Automobiles — Negligence — How and Why Accident Occurred.
While it is clear that driver lost control of vehicle which was traveling at a rapid rate of speed, there is a total lack of evidence as to what caused him to lose control. Negligence cannot be presumed from mere happening of accident. Party who affirms negligence must establish more than the probability of a negligent act.
Error to a judgment of the Circuit Court of Charlotte County. Hon. George F. Abbitt, Jr., judge presiding.
Affirmed.
Frank M. Slayton (W. Byron Keeling; Vaughan and Slayton, on brief), for plaintiff in error.
Michael W. Moncure, III (Moncure Cabell, on brief), for defendant in error.

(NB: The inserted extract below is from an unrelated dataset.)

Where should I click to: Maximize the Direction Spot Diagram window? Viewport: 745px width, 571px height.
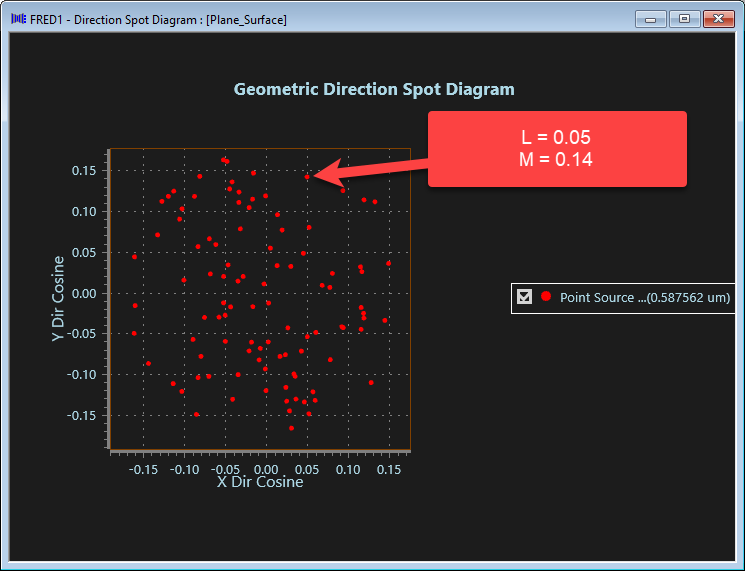[x=684, y=19]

This is a gross negligence case in which the administrator of Charlie Wayne Duffer, the deceased guest-occupant, recovered a jury verdict in the court below against the estate of Earl Danny Camp, the deceased host-driver. We review the action of the trial court in setting aside the verdict of the jury upon the ground that "there was insufficient evidence introduced in the trial of this case to carry the issue of defendant's gross negligence to the jury. . . ."
This action grew out of a single car accident which occurred about midnight on June 27, 1972 in Charlotte County. It involved a Chevrolet automobile being driven by Earl Danny Camp in a westerly direction along Route 47, a blacktop highway. All three occupants of the automobile, Camp, Duffer and Charles Eugene Daniel, were killed in the accident.
Virginia State Trooper R. B. Whitley testified that the weather was clear and that the road surface was paved, dry and free of defects. The speed limit was 55 miles per hour. As one proceeds west on Route 47 to the point of the accident there is a slight grade or hill, and the road curves to the right. Trooper Whitley arrived at the scene of the accident about 2 a.m. He testified that there were no brake marks or marks of any kind on the hard surface of the highway. He said that he was able to determine that the car left the road on the left side and traveled a total distance of 114 feet from the paved surface of the road before it wrecked upon striking several trees. The only marks found by the trooper between the road surface and the trees were two marks on the ground, four feet in length. He testified that these marks were made 76 feet 2 inches from the point where the vehicle left the pavement and that they were 33 feet 10 inches from the trees. The trooper found scars on the trees and bark missing therefrom, some five to eight feet above ground level. The automobile was virtually demolished in the collision. Its frame and drive shaft were "broken in two", and its engine was driven back into the front seat. Because of the condition of the car no effort was made to determine whether there had been any malfunction of the vehicle, or if there were any discernible mechanical defects.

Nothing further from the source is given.